Music is probably the only thing you can take from a moment in time apart from a memory. It leaves indelible prints on the heart and mind. From my trip to Accra I brought back Afrobeats . . . not as though I did not know about it or enjoy it in the past. I’m a fairly international soul, enjoying music from Ethiopia’s Aster Aweke to India’s A.R. Rahman and Cuba’s Silvio Rodriguez.
I already enjoyed the music of P-Square, 2face Idibia, Asa and others, but now I found artists that not only embodied a “culture,” but an experience. To walk in Ghana and listen to Ghanaian Afrobeats is something different. It is to understand the music in a more real and visceral way. It is not only to enjoy the music as it originates from a place, but to understand why, in an emotional, physical and tangible way.
In Ghana I found Efya–this lovely voice is like a bell, leaving a lyrical trail like a green flowering vine, growing ever higher. I first heard her song, “One of Your Own” while on a very long trip to see a Slave Castle on the coast of Accra. I asked my driver after a few minutes, “Please, what is this song called?”
The driver paused a moment, thought about it and told me. I listened, captured by the beat, the instrumental quality and voices. They have voices like the gods! I think listening to African music is good for the heart and the head. I think it makes you healthier and happier–at least as an African-American, it makes me well.
When I got back to the States, I searched up Efya and listened to her music catalog on Spotify. I listened to everything I could find. But while listening to “One of Your Own” , I heard this voice–the most amazing male singer I have ever heard in my life. The song featured an Afrobeats musician, called Bisa Kdei.
I searched Bisa Kdei’s music catalog and instantly fell in love with every song he ever wrote or sang. It is my personal belief, he is the male vocal equivalent of Whitney Houston. I’ve not heard a voice like his in my entire life, it is a blessing to hear. And when I want to remember Ghana or feel close to the Most High, I listen to Bisa Kdei. Each artists leads me to another.
I’m excited to learn about new artists, but more than anything I am happy to hear Africa in their voices. African voices that are singing about Africa and the experience of living and loving on the Continent that gave us all life. It’s refreshing to listen and hear these voices. I wish deeply our own African American voices here in Mainstream American music had the freedom to really sing about the everyday life and loves of African Americans the way Africans do. I’m often dismayed when I hear a beautiful African American voice and an exquisite melody singing about gang-banging, drugs, perpetual cheating, ego and money. It’s disappointing.

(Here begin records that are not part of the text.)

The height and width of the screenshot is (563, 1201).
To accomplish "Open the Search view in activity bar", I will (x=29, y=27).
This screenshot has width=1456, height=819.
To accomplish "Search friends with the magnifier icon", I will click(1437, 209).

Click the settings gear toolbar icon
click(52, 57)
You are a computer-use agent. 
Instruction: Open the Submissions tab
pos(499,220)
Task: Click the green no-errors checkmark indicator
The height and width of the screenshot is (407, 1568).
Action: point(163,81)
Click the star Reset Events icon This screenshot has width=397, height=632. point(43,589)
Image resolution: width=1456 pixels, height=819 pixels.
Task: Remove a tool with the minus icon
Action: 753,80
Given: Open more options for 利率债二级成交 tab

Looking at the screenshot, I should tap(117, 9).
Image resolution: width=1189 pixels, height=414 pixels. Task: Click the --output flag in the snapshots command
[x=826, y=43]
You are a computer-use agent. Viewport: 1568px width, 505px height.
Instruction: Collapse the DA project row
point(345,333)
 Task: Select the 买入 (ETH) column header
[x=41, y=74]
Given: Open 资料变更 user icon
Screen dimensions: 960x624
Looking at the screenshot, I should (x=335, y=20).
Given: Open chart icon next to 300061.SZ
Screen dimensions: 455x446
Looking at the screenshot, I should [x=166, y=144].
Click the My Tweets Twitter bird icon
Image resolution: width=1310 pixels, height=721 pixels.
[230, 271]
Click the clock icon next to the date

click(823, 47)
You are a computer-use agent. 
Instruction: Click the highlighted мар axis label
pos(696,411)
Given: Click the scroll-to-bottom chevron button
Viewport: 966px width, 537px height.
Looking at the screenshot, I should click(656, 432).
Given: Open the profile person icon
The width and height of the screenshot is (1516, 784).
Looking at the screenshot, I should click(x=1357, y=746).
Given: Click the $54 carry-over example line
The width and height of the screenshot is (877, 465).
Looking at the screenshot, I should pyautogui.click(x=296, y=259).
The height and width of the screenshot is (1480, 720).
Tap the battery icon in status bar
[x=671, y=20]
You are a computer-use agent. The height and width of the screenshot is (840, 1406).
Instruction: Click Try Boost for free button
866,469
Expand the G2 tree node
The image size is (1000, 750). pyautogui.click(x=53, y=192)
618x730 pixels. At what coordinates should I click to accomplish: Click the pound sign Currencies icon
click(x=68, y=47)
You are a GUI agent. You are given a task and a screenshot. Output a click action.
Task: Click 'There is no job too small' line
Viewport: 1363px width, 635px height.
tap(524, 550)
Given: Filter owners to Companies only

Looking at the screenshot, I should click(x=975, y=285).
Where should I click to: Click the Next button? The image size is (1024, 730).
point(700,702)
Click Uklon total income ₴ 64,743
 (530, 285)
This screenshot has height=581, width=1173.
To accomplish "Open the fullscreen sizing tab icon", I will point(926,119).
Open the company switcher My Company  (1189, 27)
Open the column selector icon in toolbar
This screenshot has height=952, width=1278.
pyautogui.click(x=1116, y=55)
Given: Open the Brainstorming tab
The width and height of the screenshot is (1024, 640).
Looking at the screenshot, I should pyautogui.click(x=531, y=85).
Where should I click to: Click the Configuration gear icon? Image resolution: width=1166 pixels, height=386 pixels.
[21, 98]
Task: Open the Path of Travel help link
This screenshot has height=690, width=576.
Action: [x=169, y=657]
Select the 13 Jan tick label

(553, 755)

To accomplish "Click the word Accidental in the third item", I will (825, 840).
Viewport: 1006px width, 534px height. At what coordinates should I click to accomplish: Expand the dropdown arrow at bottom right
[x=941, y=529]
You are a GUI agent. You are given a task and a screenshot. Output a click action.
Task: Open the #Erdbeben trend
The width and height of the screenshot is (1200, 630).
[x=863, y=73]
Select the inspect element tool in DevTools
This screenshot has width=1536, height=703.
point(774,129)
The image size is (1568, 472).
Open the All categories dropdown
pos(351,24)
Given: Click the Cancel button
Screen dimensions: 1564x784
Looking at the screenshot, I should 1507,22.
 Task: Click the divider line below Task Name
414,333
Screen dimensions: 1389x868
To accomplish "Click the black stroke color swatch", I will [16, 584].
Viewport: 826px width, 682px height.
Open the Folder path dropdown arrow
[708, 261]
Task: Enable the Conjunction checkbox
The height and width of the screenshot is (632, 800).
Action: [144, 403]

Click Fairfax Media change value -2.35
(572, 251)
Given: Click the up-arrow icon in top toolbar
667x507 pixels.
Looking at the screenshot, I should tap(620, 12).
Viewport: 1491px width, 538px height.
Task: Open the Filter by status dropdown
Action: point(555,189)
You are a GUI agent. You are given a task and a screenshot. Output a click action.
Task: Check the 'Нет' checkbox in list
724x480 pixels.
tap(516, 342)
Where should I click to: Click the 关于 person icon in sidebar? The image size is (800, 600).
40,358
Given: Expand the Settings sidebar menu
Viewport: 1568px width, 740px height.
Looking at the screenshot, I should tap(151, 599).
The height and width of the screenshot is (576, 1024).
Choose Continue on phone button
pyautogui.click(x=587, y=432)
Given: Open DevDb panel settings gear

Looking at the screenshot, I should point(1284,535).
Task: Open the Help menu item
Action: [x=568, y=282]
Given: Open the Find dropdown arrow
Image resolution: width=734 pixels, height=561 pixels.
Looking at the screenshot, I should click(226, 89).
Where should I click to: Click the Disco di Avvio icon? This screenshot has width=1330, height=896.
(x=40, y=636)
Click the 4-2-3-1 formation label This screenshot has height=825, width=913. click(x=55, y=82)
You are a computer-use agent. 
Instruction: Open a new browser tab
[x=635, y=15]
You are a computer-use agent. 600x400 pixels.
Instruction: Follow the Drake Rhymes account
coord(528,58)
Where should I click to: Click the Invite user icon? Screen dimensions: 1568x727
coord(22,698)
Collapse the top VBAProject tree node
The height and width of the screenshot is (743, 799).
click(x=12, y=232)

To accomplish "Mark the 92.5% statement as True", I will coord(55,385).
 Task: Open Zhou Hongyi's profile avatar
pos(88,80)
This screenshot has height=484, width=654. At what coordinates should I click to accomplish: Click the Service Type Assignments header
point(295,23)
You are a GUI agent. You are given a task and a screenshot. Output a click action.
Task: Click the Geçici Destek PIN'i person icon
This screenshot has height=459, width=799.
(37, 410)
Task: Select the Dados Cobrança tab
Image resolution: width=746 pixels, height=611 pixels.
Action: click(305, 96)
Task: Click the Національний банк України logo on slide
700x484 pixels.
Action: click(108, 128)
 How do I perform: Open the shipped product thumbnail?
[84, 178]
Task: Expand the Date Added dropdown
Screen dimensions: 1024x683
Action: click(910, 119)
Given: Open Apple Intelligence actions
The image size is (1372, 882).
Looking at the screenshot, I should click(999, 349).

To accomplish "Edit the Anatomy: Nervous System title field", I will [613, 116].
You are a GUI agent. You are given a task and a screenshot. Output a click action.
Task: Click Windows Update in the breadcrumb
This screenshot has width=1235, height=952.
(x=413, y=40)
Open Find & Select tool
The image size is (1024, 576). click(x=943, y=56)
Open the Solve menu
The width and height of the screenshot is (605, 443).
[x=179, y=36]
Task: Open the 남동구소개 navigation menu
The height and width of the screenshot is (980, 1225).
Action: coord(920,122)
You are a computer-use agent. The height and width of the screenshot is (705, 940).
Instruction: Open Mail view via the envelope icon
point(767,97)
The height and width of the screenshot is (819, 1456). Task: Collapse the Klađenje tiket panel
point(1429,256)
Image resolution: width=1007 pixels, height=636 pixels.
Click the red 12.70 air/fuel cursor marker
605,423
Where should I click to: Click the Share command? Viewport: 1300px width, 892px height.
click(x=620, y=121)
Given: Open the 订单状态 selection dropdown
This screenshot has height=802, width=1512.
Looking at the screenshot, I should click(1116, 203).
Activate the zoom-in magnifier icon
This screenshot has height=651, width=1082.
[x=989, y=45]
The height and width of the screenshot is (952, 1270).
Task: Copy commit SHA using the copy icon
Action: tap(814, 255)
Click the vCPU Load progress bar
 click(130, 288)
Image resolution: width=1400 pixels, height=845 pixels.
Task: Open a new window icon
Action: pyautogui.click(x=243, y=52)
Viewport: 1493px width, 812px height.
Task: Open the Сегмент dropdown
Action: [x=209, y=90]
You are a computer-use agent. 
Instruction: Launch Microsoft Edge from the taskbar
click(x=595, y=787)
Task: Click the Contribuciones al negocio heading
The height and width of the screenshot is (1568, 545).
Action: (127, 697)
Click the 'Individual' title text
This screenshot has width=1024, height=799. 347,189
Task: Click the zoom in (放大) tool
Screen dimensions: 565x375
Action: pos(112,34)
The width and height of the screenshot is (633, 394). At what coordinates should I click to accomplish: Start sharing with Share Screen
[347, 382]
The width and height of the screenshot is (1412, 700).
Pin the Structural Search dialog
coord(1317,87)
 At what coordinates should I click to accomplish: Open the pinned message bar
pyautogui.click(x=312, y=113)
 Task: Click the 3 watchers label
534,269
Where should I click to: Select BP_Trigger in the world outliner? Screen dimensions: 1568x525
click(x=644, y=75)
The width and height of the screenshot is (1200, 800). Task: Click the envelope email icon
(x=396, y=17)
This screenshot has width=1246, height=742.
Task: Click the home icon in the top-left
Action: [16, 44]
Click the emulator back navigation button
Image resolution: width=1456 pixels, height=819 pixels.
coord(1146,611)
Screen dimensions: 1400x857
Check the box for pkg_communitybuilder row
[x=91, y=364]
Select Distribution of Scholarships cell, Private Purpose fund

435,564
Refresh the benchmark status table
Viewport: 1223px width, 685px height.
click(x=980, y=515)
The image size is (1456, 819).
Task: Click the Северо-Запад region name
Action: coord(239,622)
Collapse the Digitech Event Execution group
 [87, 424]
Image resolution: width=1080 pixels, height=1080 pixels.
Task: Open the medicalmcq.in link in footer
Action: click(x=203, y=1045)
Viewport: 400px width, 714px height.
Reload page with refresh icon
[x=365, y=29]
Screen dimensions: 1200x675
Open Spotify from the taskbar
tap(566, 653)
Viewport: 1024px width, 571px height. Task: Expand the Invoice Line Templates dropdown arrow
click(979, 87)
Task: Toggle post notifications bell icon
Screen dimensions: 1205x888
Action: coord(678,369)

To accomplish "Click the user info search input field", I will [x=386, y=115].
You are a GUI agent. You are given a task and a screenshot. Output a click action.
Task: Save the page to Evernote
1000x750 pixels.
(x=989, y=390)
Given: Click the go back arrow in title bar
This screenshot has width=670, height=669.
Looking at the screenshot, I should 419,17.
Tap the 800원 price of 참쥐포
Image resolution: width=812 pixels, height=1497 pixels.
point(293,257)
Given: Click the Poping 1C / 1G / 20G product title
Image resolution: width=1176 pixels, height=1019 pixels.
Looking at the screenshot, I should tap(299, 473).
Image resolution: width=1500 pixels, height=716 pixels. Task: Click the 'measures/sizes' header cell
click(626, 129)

I guess that is why I love American music by Mali Music, Aloe Blacc, Musiq Soul Child and similar artists. They speak about the real life experiences of an Imported people–real and human, breathing living, hoping, dreaming and happy to be who they are.
So I found Afrobeats–or Afrobeats found me. I remember, while standing in the Ghana Embassy waiting to get my visa, I heard harmonizing voices coming from within. It is a moment etched into my memory, like listening to Efya’s “One of Your Own,” in Ghana and realizing in a real way how Africans and African Americans needed to rediscover each other–to learn that we are each others own.
In fact, while in Ghana, I watched Africans on TV and listened to the music–it felt natural. In fact, when coming back, it felt unnatural and voyeuristic to steadily look at only one color in media, magazines, and music that was not your own. I don’t understand the feeling entirely, but it persists, making me acutely aware of the absence of African faces and voices–and how much I miss them. I miss them. So I fill my ears and heart with the music–until next time Ghana–until next time Africa, pray I see you again soon.
So Afrobeats won me . . . and lately, its been the only thing I want to hear.